Le texte écrit, premier avant le jeu, est-il second dans l’imaginaire ? Quelle est, de l’écrit ou de la scène, la destination de l’autre ? Nulle réduction. Si Koltès disait vouloir mettre à mort la vie dans l’écriture, se servant des expériences vécues livrées en pâture à l’écriture pour en faire œuvre, l’œuvre écrite en retour serait mise à mort sur scène au moment de son exécution : annulation de la trace sur le signe. Si ce qui demeure est le livre imprimé, impossible pourtant de le constituer en mémoire de l’œuvre, puisque la scène est dépositaire d’une présence des corps qui en traversent l’exigence, fonde le politique d’une contemporanéïté toujours arrachée à l’ici et maintenant, expliquant en partie le choix de Koltès pour le théâtre. Koltès, écrivain de théâtre : éthique de cette écriture, entre usage contraint jouant le jeu d’un texte pouvant être autonome, et faculté à le libérer du texte en travaillant ses puissances, son devenir spectaculaire, notant lumières, bruits, échos, frôlement d’oiseaux qui s’envole, passage d’un fleuve, humidité des corps ruisselants.
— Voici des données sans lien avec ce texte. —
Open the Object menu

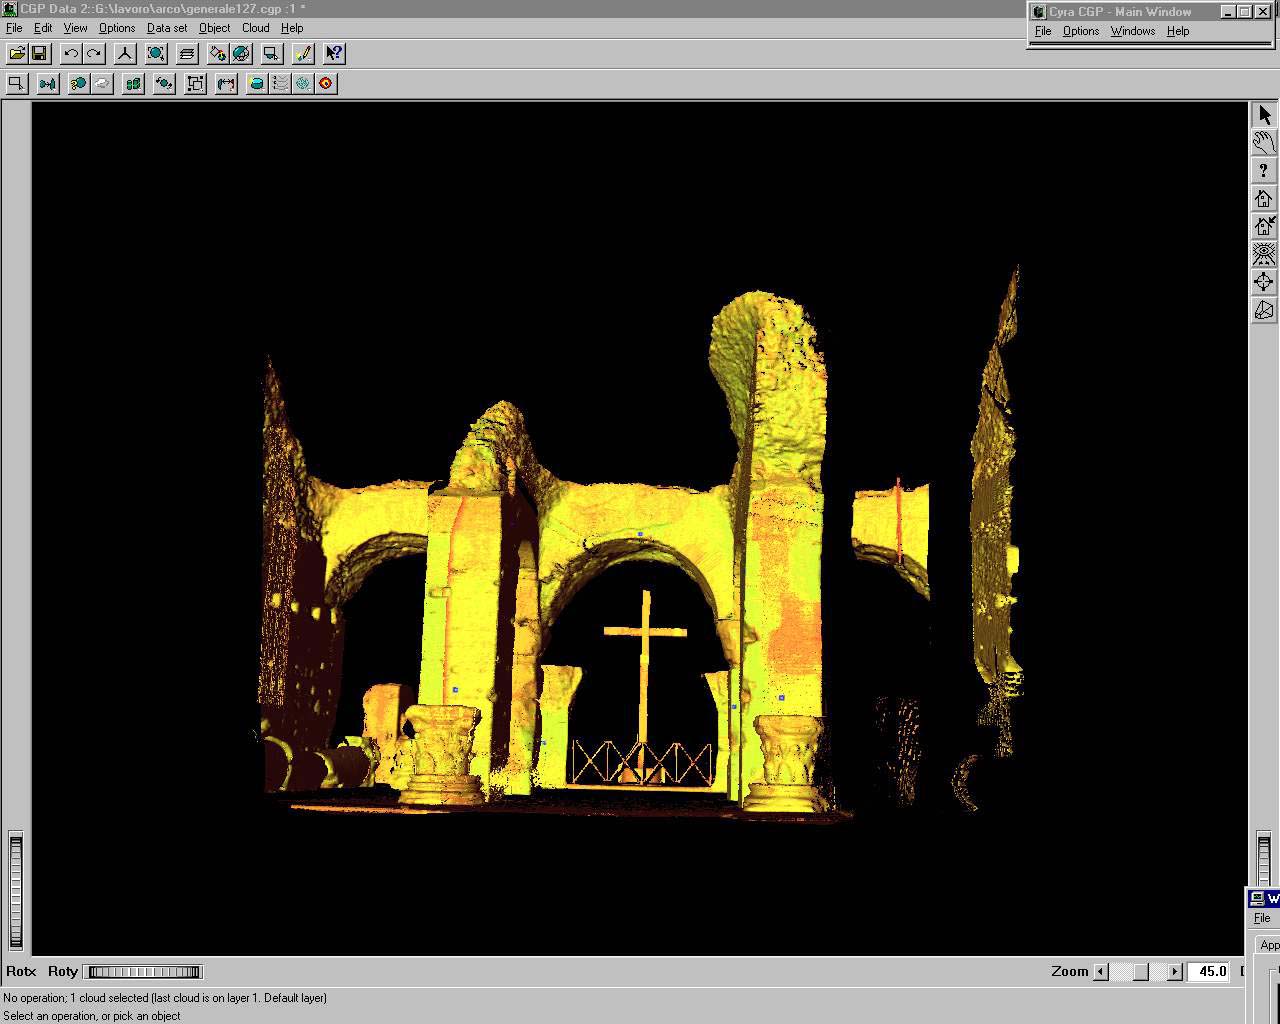point(214,28)
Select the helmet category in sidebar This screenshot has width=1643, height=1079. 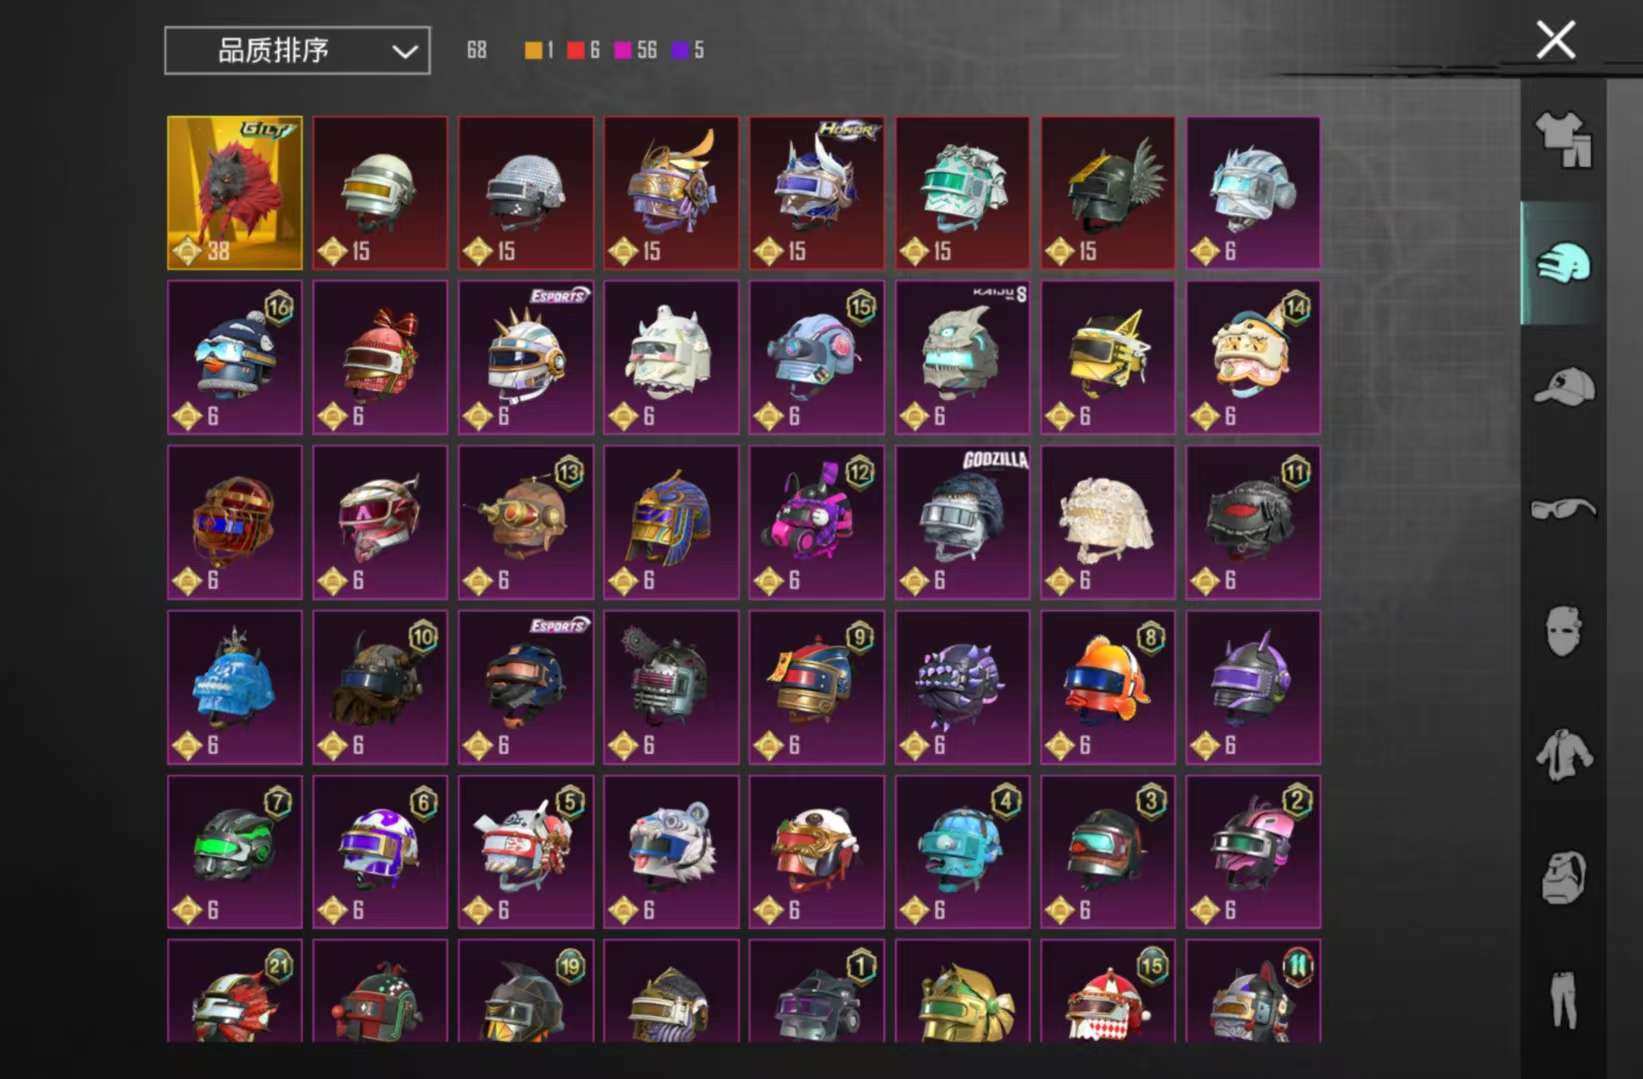pos(1563,264)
C’est finalement cette liberté, de part et d’autre du texte et du plateau, qu’a proprement inventé Koltès, libérant aussi pour une part le texte de la scène, et le plateau de sa partition — un miroitement textuel qui fait jouer le texte avec lui-même, et contre lui. Trace, signe, et présence : survie finalement de l’écriture libérée dans le corps, et de ce corps libéré par l’écriture de laquelle il émane, origine sans cesse construite à mesure des mots écrits, dits ; survie comme espace d’invention de soi après la vie et après son écriture.